His prayer life was unique
The man was evangelical. He was the one who started the evangelical inroad into the north. What he did was to create missionary dioceses in the north and get them sponsored from Lagos. He was passionate about the church. He was ready to remove anything that stood between him and the church. He would lie prostrate while praying and he would invite you to lie with him and you could be there for hours. He believed so much in prayer and if you went to him with a problem he would tell you that you have not prayed enough.

His regret
He never had any regret in the real sense of the word. We used to call him computer. He was a great historian. When his eyes were failing him he said a pharmacist gave him some drugs for his eyes which affected his memory so he wasn’t remembering things fast and was always complaining and lamenting that the drug had done much damage to him. I never saw him regret his life despite the challenges that he went through. He was always saying there will never be a crown without a cross. That was his language.
His last regret was however that homosexual lifestyle has crept into the church. He had wished he was part of those going to US and Britain to oppose it. He lamented that the church was going down. He feared that Nigeria may be one of the countries that would approve of gay marriage. He was really regretting that the homosexual cancer is eating into the fabric of the church in the US and Europe
He promoted those who wrote petition against him
He was not the type of person that would be stampeded.
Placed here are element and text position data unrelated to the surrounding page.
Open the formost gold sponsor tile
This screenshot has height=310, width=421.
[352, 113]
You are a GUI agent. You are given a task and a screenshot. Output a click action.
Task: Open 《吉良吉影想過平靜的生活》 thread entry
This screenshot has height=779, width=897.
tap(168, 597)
He differentiated between personality and issues and that was why he would not punish you for acts that were not connected to the work of the mission. For instance he made friends with one of the people who wrote petitions against him. He still went ahead to promote him because he had promised to promote him ever before he wrote the petition.
I saw him some three months before he died. I can’t forget his doggedness his prayerfulness and the fact that he was a good encourager, He did not believe there is anything like failure. He was always prompt at events and functions. He was very neat and once he took interest in you he hardly changed his mind.